> Task to complete
Without the images, output every record exactly as it appears.

====== Dataset extract

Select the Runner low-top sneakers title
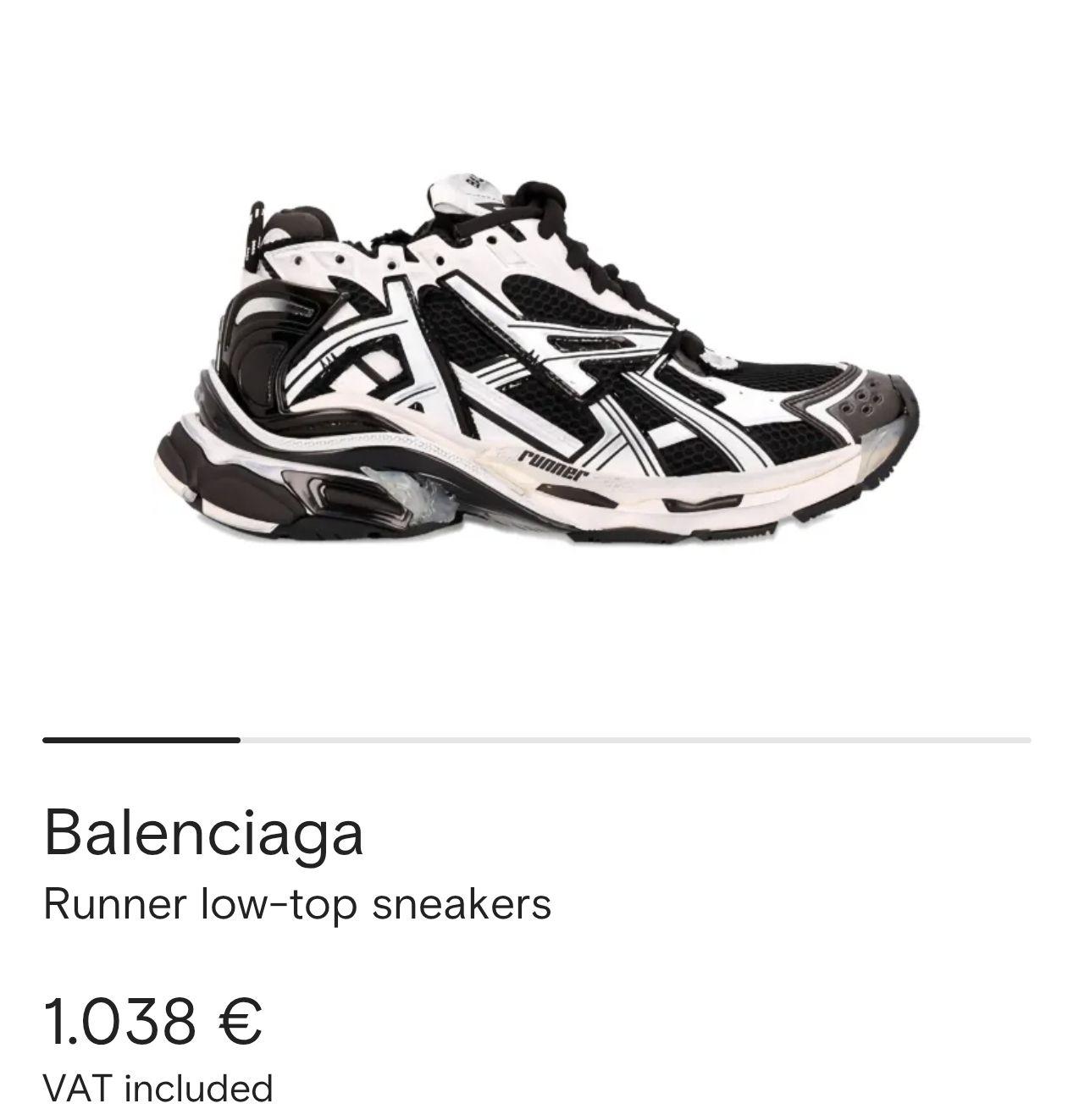tap(297, 904)
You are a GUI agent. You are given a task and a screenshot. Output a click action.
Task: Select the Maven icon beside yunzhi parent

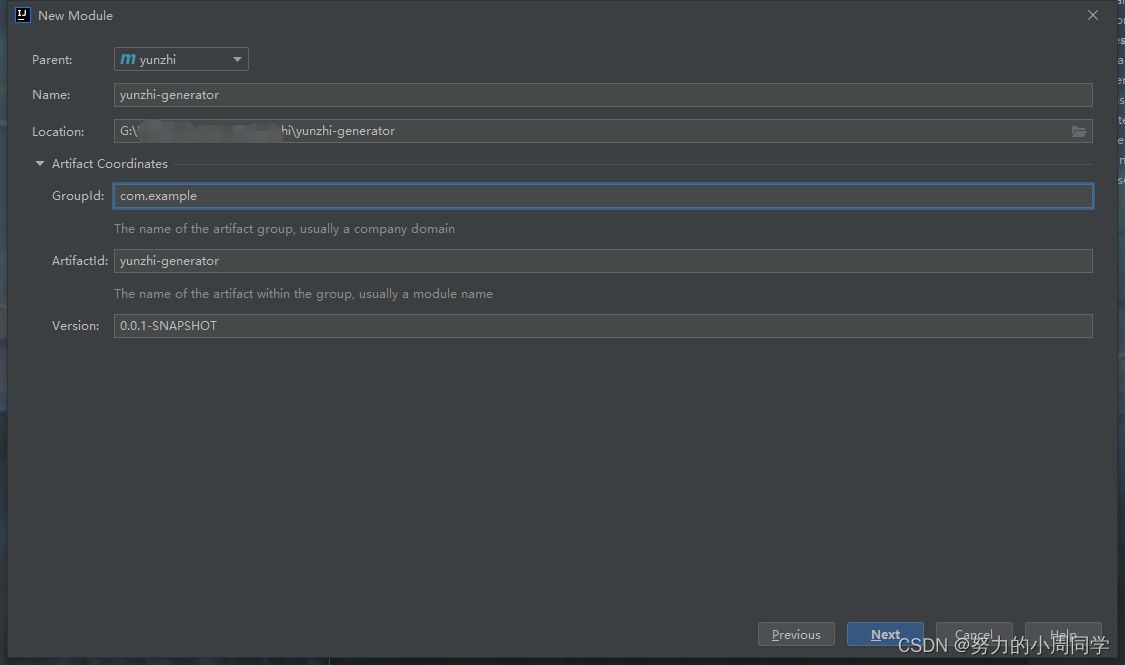pyautogui.click(x=129, y=59)

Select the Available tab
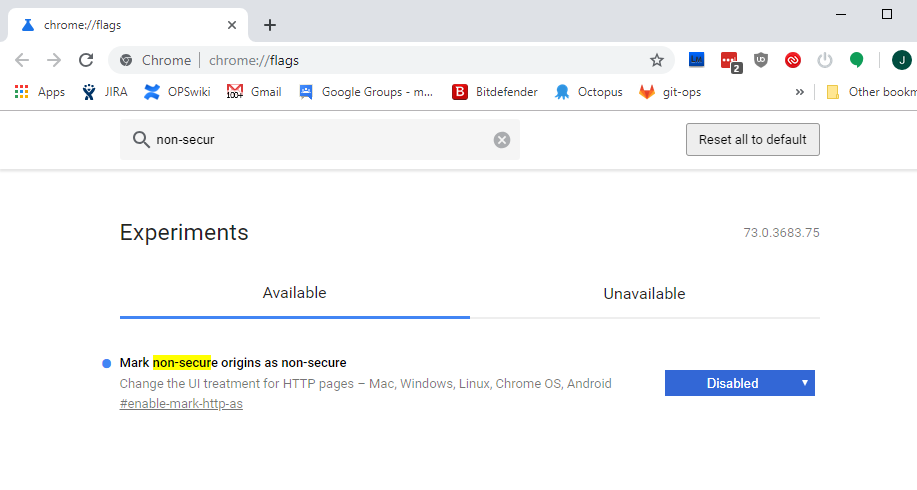[x=295, y=293]
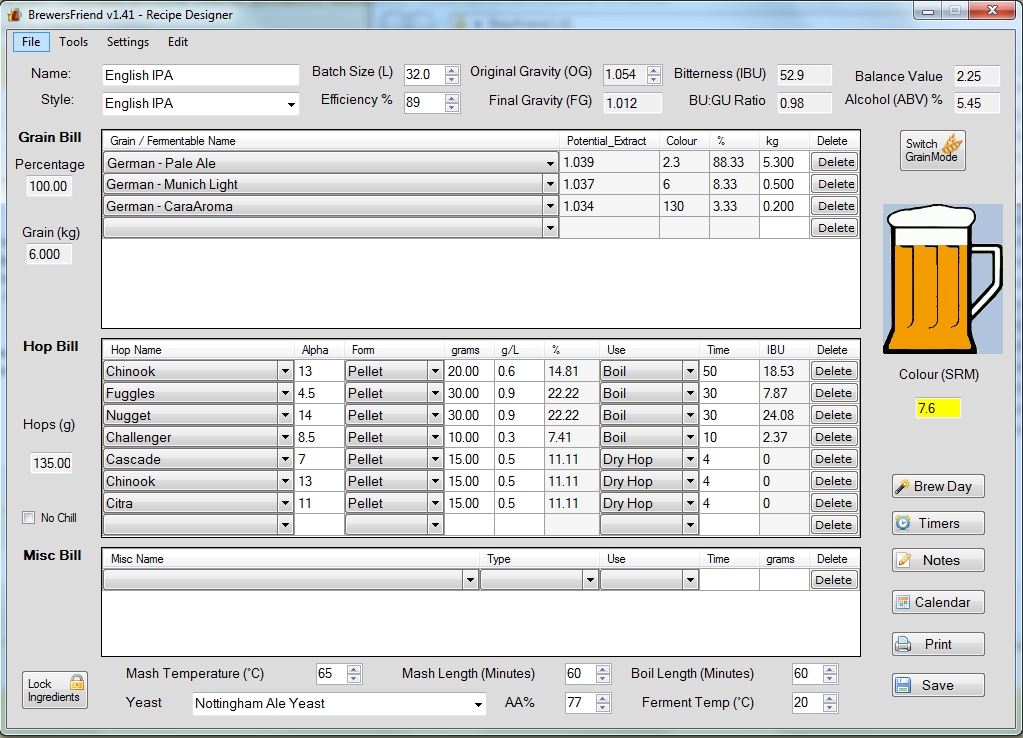1023x738 pixels.
Task: Click the Switch GrainMode wheat icon button
Action: pos(933,150)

============

> Task result
Select the Runner low-top sneakers title
tap(297, 904)
You are a GUI agent. You are given a task and a screenshot. Output a click action.
Task: Select the Maven icon beside yunzhi parent

pyautogui.click(x=129, y=59)

Select the Available tab
[x=295, y=293]
1023x738 pixels.
Task: Click the Switch GrainMode wheat icon button
Action: pos(933,150)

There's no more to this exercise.